Salon on Kingston creates an oasis for community
BROOKLYN — The Salon on Kingston runs its bar on an honor system—but visitors are trusted with more than just paying for their drinks.
They also help create the shows that help musicians connect in this North Crown Heights community art space. They even help break down the stage and clean up at night’s end.
“It feels there really is a mysterious magic to it that is hard to describe,” said Paul Borque, 34, a composer who scores commercials and is a regular.
He arrived with two friends to see a four-piece Tunisian band on a recent Thursday night. Borque grabbed three beers from the fridge and paid through Venmo, although no one checked. Others in the full-house crowd left cash in the plastic jar on the counter. As usual, after the featured perfromers’ set, audience members were invited onstage for an open jam.
The first time Borque visited, the night was solely dedicated to an open jam. He had no plans to perform. Yet when the musicians asked if anyone could play the piano, he volunteered. He was on stage for two hours and has been back every week since.
“I mean, it literally just doesn’t feel like any other venue I’ve ever been to in the city,” he said.
The Salon, open only on Thursdays, hosts jams after the free live shows. Regulars and first-timers gather for the jams, which have been a part of the venue since it opened weeks before the pandemic began. Owner Amber Mazor, 50, said he chose the name to convey the intimacy he hopes visitors will find in the space.
After the Tunisian band’s performance, players who came with their own instruments—including a violin, a guitar, a banjo, a trumpet and a bass—sat in a tight semi-circle to freestyle.
Shawnese Powdar, 19, a student originally from Philadelphia who found the Salon last month, took the mic as people howled and clapped.
“They wanna take, take, take from my young soul,” she sang. “I am tired, I get louder.”
The inspiration came from a racially charged incident at Kingsborough Community College.
“I thought, thank goodness it’s Thursday,” she said, “because I can come here and sing.”
“Regardless of what’s going on in my life, I know that this spot is just somewhere where I can just do that again,” Powdar said. “You know, have that release, have my comfort, my love, like my life, which is music.”
When vocalist Christian Baxter, 34, who lives in Brooklyn and works as a caretaker for seniors, performed, he sang with no words. He freestyled with “oohs,” hitting whichever note came to mind.

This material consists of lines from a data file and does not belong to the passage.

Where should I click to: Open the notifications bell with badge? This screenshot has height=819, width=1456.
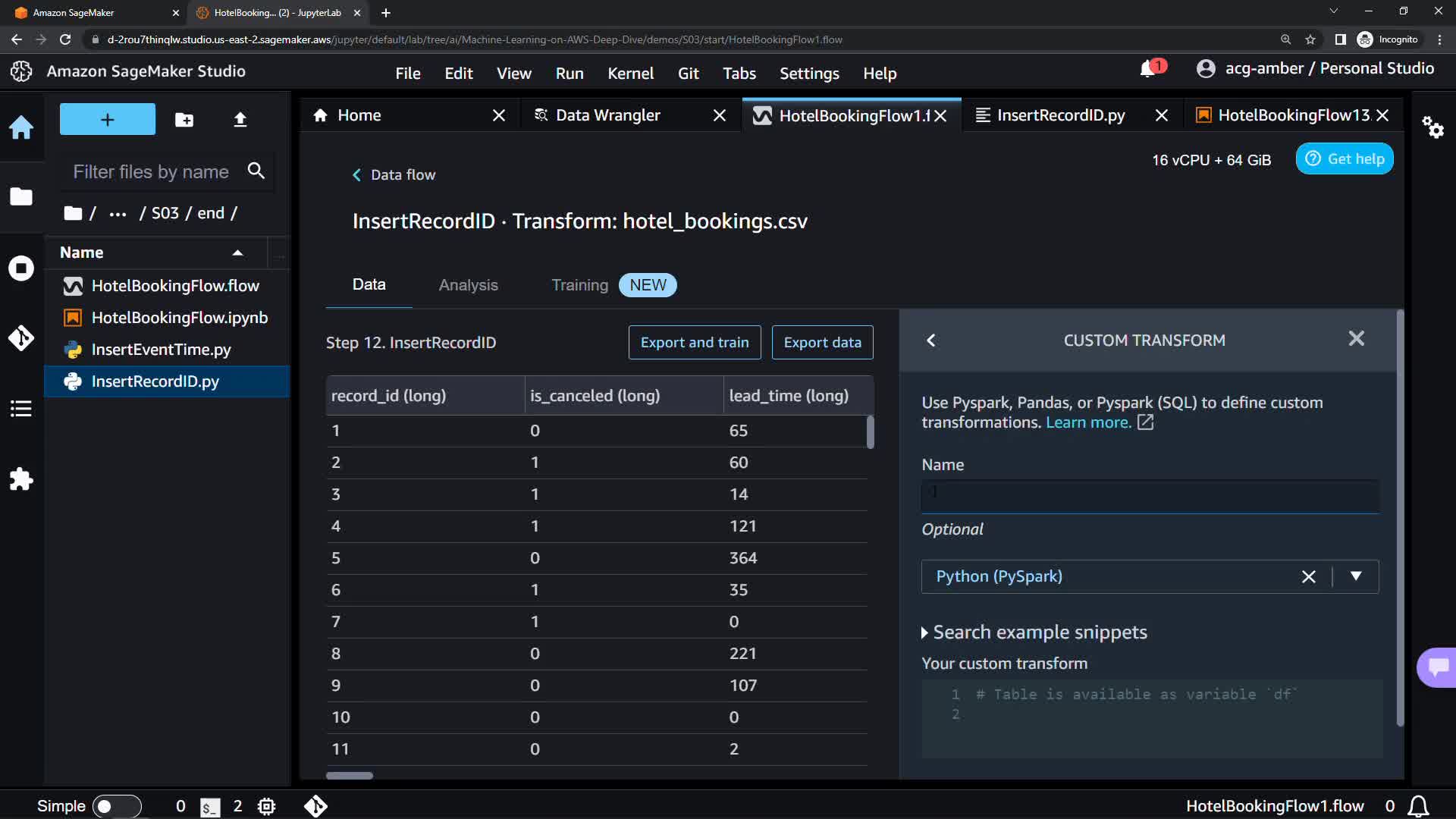pos(1150,69)
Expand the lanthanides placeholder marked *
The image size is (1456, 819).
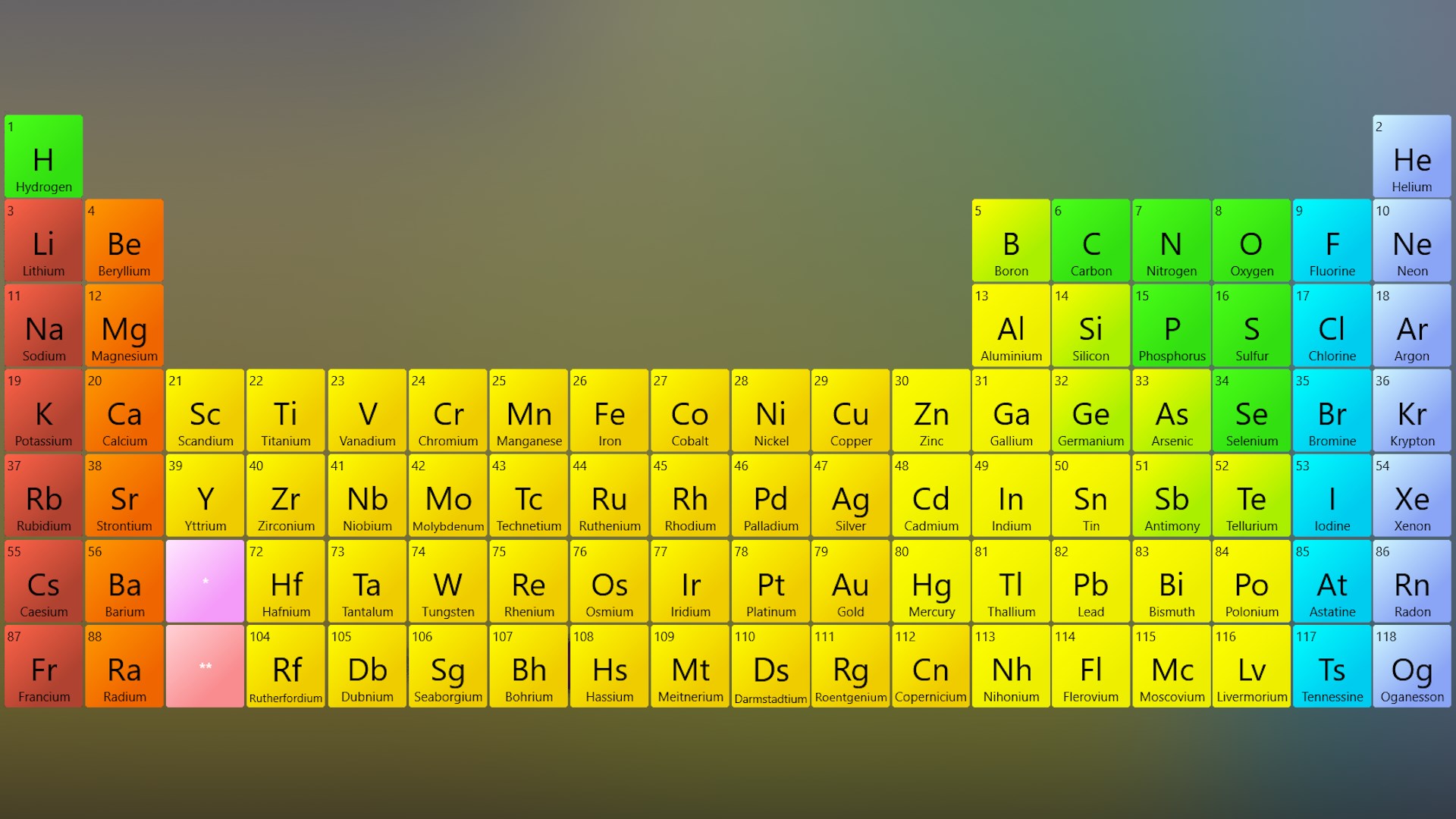pyautogui.click(x=205, y=582)
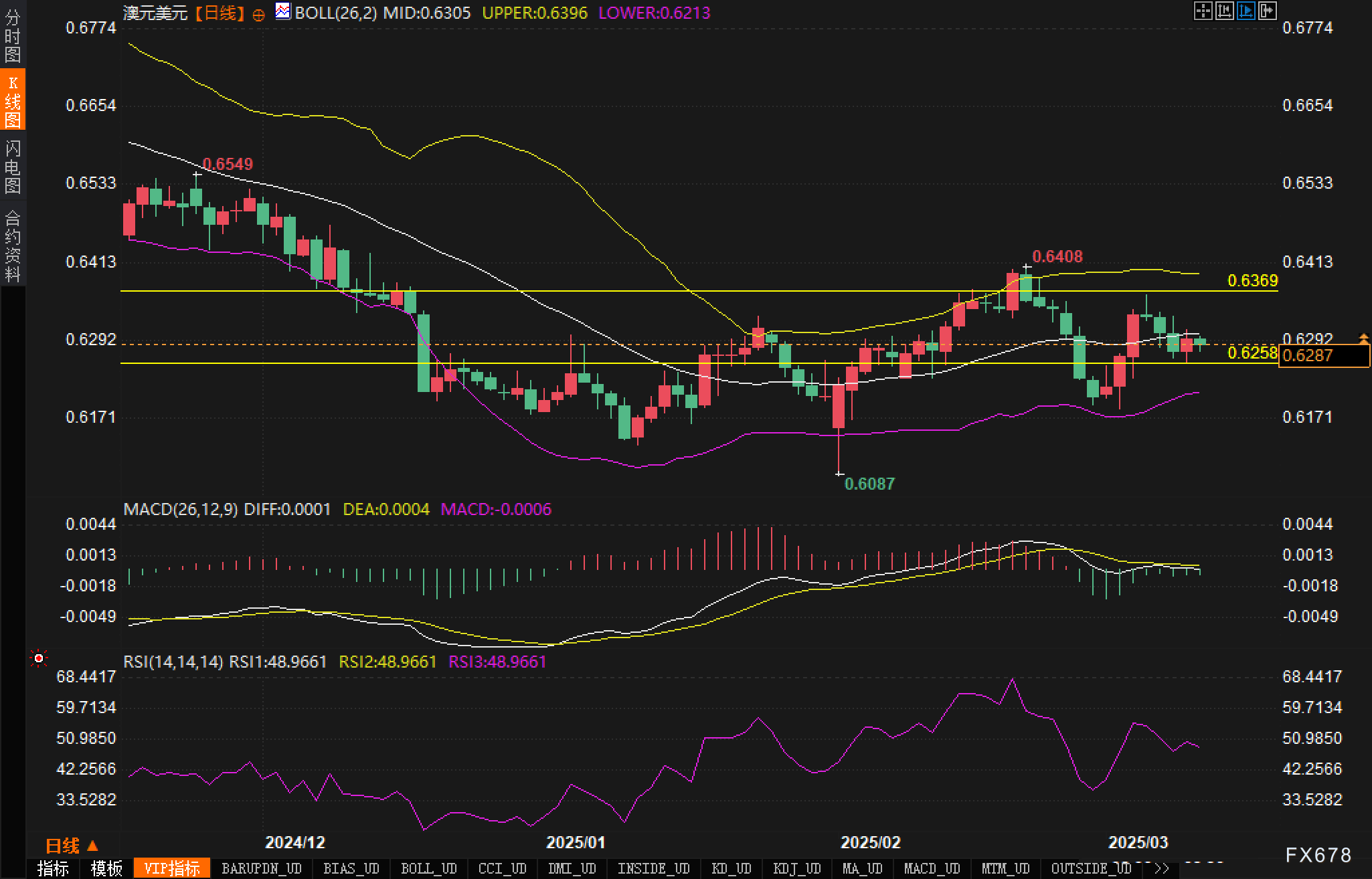Open the 合约资料 side tab

13,246
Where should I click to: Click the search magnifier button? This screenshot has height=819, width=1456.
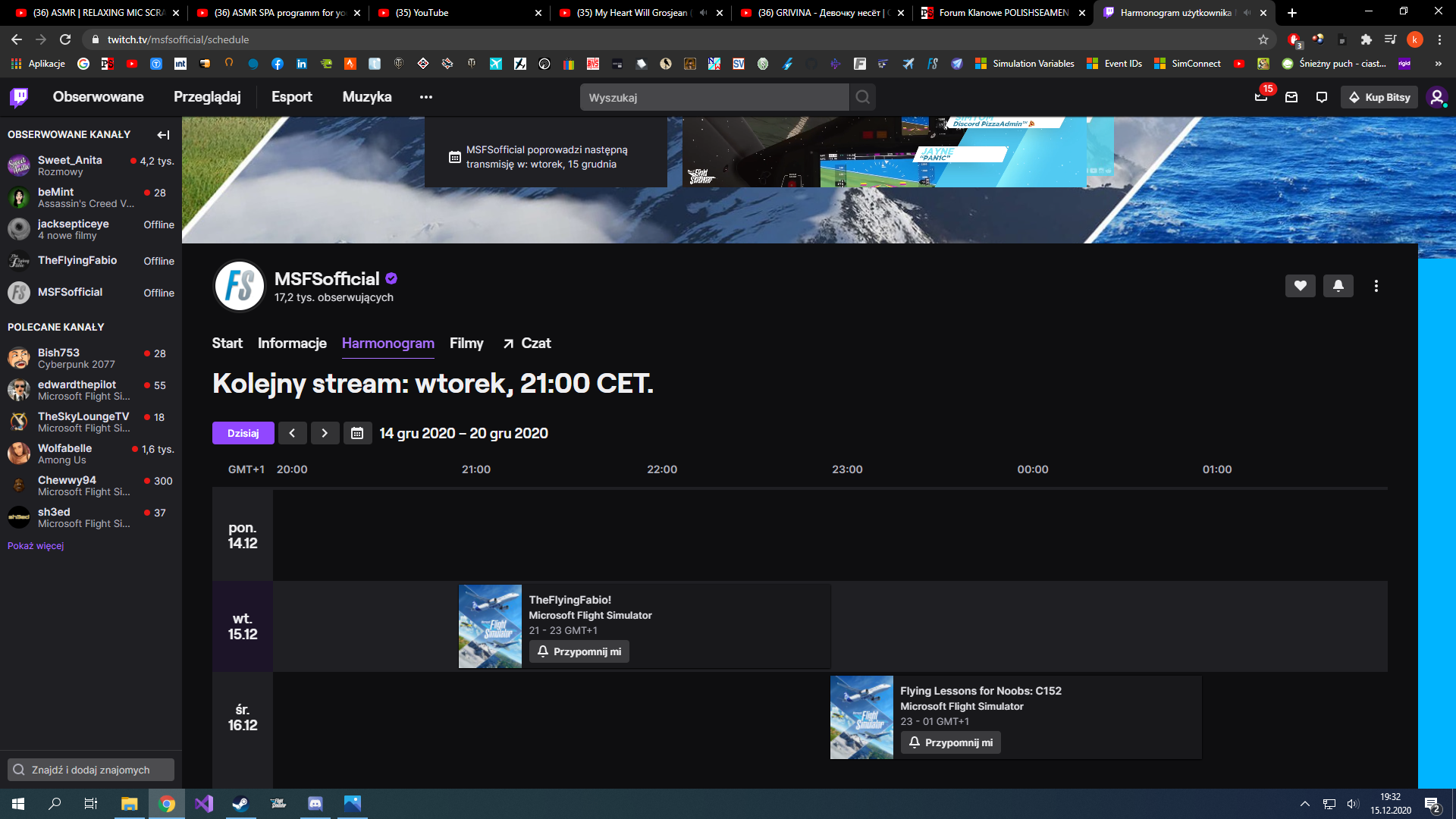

The Salon provides “shower-room comfort,” Baxter said: “You’re not necessarily worried about who’s watching with that level of intimacy.”
“See, this place makes you feel,” weekly visitor Adrian West, 41, said as he watched Baxter. “He’s feeling. He’s not forcing anything. This place is different…The spirit that goes through this space goes through the people performing.”
“It doesn’t feel like I’m performing. It feels like I’m connecting,” said Mariam Adeyi, 24, a dancer who is also the resident chef. She prepares a new menu each week for guests.
The open jam lasted more than two hours, ending past midnight. Afterward, the audience and the performers helped wrap cables, put the mics and tables away, and wiped down the counter.
Mazor earns no profit from operating the Salon. Donations collected from patrons each Thursday pay the featured artist. Proceeds from sales of drinks, which go towards maintenance of the space, range from $200 to $300 a night.
The Salon opened in March 2020 after a year of renovations. Mazor said in 2018, he got a 10-year lease, with plans to open a cafe in the space, which had housed a dry cleaner. Then the building went into foreclosure, freezing the rent temporarily.
“We thought, ‘Let’s have something for the community to benefit from,’” said Mazor.
He owns a firm that restores historic Brooklyn brownstones and used warm wood for panels, the floors and the bar.
In the beginning, he invited local musicians to use the space for public band practices and told block associations they could have it for meetings. Then musicians in the area started to hear about it and to come play, some in concerts and some to join open jams. Outdoor concerts took up the entire corner of the block.
During the George Floyd protests in 2020, an exhibition featured the work of 60 Black photographers. Musicians showed up to play at the opening, with as many as 15 performing outside in the cold for hours. Police cars parked on the corner monitored what Mazor called a “musical protest.”
After establishing the sense of community he sought to provide in creating the Salon, Mazor said he is unsure about what may be next.
“What can you do when it’s not commercial?” he asked. “It’s actually an interesting question. And we don’t know the answer.”